/OLIVIA

Primary LanguagePython

OLIVIA: Optimized Light Intelligent Voice Interactive Assistant

This is a Digital Assitant capable of handling various tasks based on voice commands.

B.tech project Computer Science IIT Roorkee

Students: Gandhi Ronnie and Jaynil Jaiswal.

Mentored by: Prof. Partha Pratim Roy

Here is the workflow UI for the idea of our digital assistant.

Workflow_UI

Module Specifications:

In the flow diagram above there are some primary modules essential for running a digital assistant and some secondary modules that are addons to the basic infra.

Primary Modules:

Speech-to-text (GPU-inference): NVidia QuartzNet model with a light weight Language Model. It has low word error rate and occupies less GPU space.(Ready to integrate)

Text-to-speech (GPU-inference): Forward Tacotron 2 model which is a fast light weight text to speech model with least GPU space required.(Ready to integrate)

Natural-Language-Understanding (NLU) shell (CPU-inference): Siamese BERT model to represent each text and finding a semantic similarity between the text input and available dictionary of words for each feature and select most related feature.(Ready to integrate)

Chatbot (CPU-inference): DialoGPT model which is a GPT-2 chatbot trained on clean reddit data and handles generic hello hi type of conversation.(Ready to integrate)

Question And Answering (CPU inference): Using the basic BERT based question answering for SQUAD-2.0 task but we can upgrade to better performing models as well. Current model is also giving great results. This is very important module to take care of finding information from the paragraphs extracted from the web in Find Information feature also might be helpful in other features like messaging.(Ready to integrate)

DeepPunctuation (CPU inference): This model adds punctuation to the plain text. We use this to add punctuation for the text generated from chatbot or any other place(where there isn't one). Well punctuated sentence help in better text to speech conversion generating voice with proper tonality(which our text-to-speech model is capable of). (Ready to integrate)

Feature List Data: For each feature we contain a word cloud/dictionary to be offered for semantic similarity based searching in the NLU-shell module.

Task Optimizer/Schedular: It will handle the processing power needs for each of these models and load or unload them whenever not required immediately. (Currently we are constructing a baseline architecture hence not required but will become essential as the complexity of the model increases after the feature list grows)

Secondary Modules:

Snap/Clap activation (CPU inference): Audioset_tagging_cnn model is used for generic sound classification into 500 categories.
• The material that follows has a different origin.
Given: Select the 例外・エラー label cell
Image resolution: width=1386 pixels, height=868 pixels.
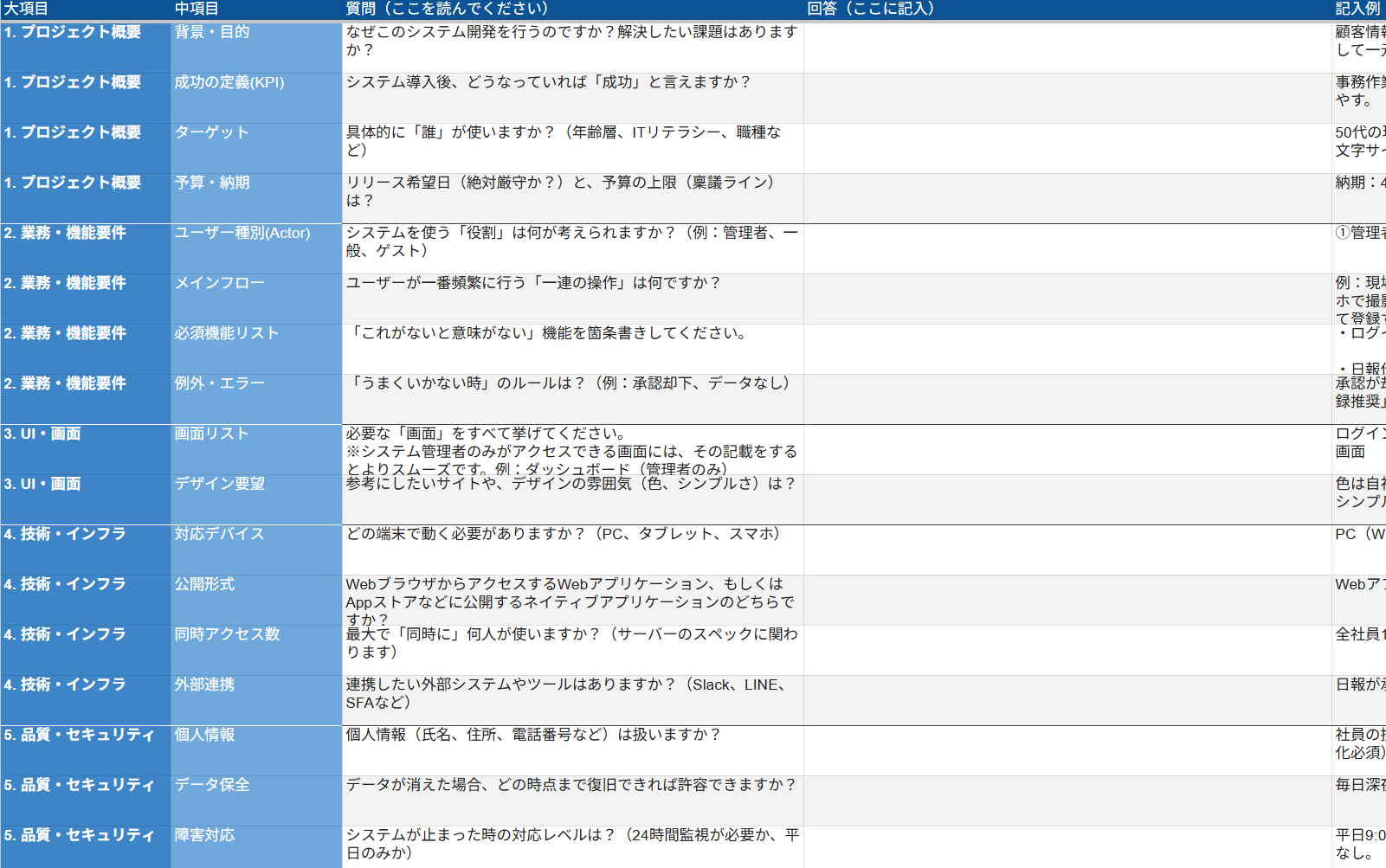Looking at the screenshot, I should 255,400.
We can using this classifier for activation of a task at snap or clap sound or we can also use this to keep our digital assistant on standby when no one is speaking. This is a fancy feature and hence will be integrated later on. However the running demo of this feature ready.(Ready to integrate)

AdultFilter (CPU inference): NudeNet model is used to filter out adult images and further videos for any indecent images in the retrieved content from web. (Ready to integrate)

Voice Authentication: Currently we will be using password based authentication. But we are searching for a user voice embedding based authentication model that is quick. (Pending)

TextSummarization(CPU inference): Scibert Scivocab based allenai's model to text summarization which might be needed in some features for finding information.(Ready to integrate)

Feature Pool

Time: tells time

Weather: tells weather

Schedule List/Timetable: tells what is there on today's timetable or on an hourly basis.

Play Music: using spotify api

Find Information: Using google and bing api or by scarpping results from them

Send Message: adding a whatsapp wrapper api

Send Email: using gmail api

Play best videos related to a query: search youtube videos and broadcasts on mobile/computer screen in the UI.

Handle Call and extract information or send a relevant information: Attending call from someone mode when the user is busy so as to note down important message to be conveyed to the user later. Aslo pulling a call to pass a particular information. (This feature needs some thinking)

Trending news: Searches top websites to get trending news of the day. Can be used to track updates on a particular ongoing event.